#### SELECTED PASSAGE

Representation learning and knowledge encoding with biomedical knowledge graphs

Ruth Johnson

Ruth Johnson is a Berkowitz Family Living Laboratory Postdoctoral Research Fellow at Harvard Medical School advised by Marinka Zitnik. She received her PhD from the University of California, Los Angeles (UCLA) in computer science and bachelor’s degree from UCLA in mathematics. Her current research focuses on developing patient-level foundation models from large-scale electronic health record (EHR) systems in collaboration with the Clalit Health Services in Israel. She is also interested in the intersection of genomics and EHR for studying rare genetic disorders. Previously, she was actively involved in the UCLA ATLAS Precision Health Biobank and focused on developing statistical genetics methods, specifically studying genetic disease risk in ancestrally diverse populations.

Project

Knowledge graphs (KGs) capture highly complex, real-world information. Integrating diverse biomedical knowledgebases (e.g. drugs, genes) into a KG provides a unified framework of biomedical knowledge that can be integrated into downstream prediction tasks. However, encoding this information into high-quality mathematical representations is non-trivial given the scale, complexity, and breadth of information. Framed as a representation learning problem, we will leverage ideas from self-supervised learning such as contrastive learning and Information Noise-Contrastive Estimation (InfoNCE) to learn embeddings of the KG. We will explore methods for performing large-scale inference with graph neural networks and discuss practical tips for real-world implementation.

#### EXERCISES TO COMPLETE
• 1. Retype the part of the knowledge graph page between "Knowledge graphs (KGs)" and "for real-world implementation.", inclusive.
• 2. List every abbreviation that the knowledge graph page introduces in parentheses, each with the full form it stands for.

#### SOURCE DATA
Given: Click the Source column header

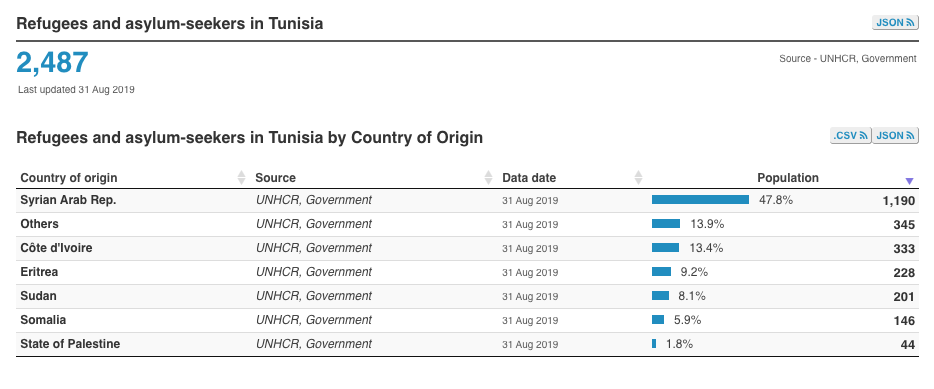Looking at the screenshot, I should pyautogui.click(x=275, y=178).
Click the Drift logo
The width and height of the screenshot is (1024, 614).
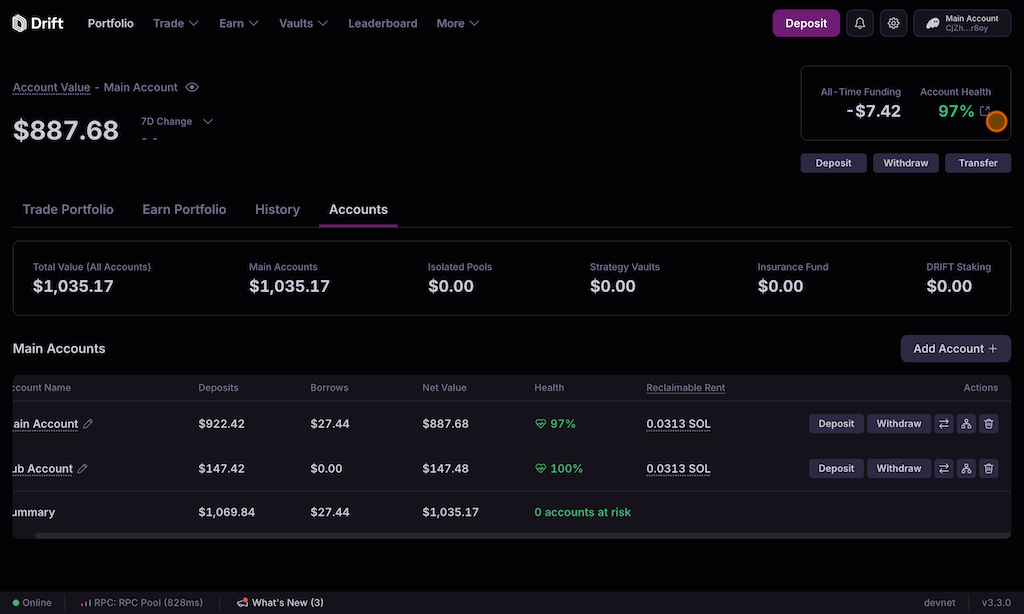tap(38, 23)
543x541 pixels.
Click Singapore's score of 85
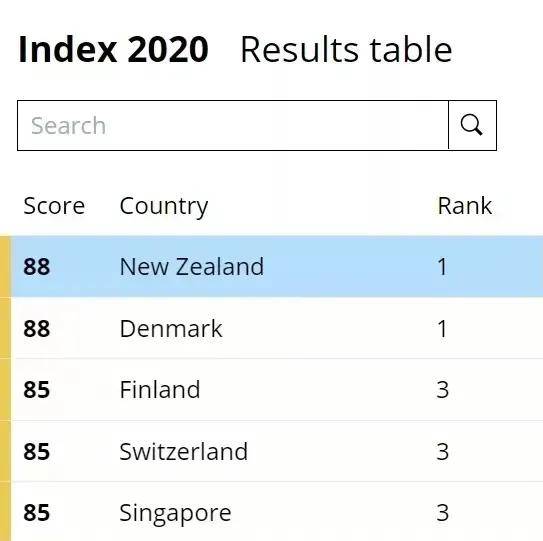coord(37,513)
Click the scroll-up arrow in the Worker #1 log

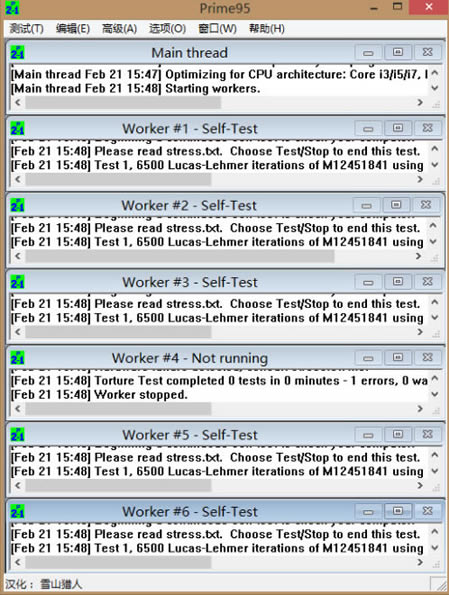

#### REPLIES
• 1.
Knowledge graphs (KGs) capture highly complex, real-world information. Integrating diverse biomedical knowledgebases (e.g. drugs, genes) into a KG provides a unified framework of biomedical knowledge that can be integrated into downstream prediction tasks. However, encoding this information into high-quality mathematical representations is non-trivial given the scale, complexity, and breadth of information. Framed as a representation learning problem, we will leverage ideas from self-supervised learning such as contrastive learning and Information Noise-Contrastive Estimation (InfoNCE) to learn embeddings of the KG. We will explore methods for performing large-scale inference with graph neural networks and discuss practical tips for real-world implementation.

• 2.
- UCLA: University of California, Los Angeles
- EHR: electronic health record
- KGs: Knowledge graphs
- InfoNCE: Information Noise-Contrastive Estimation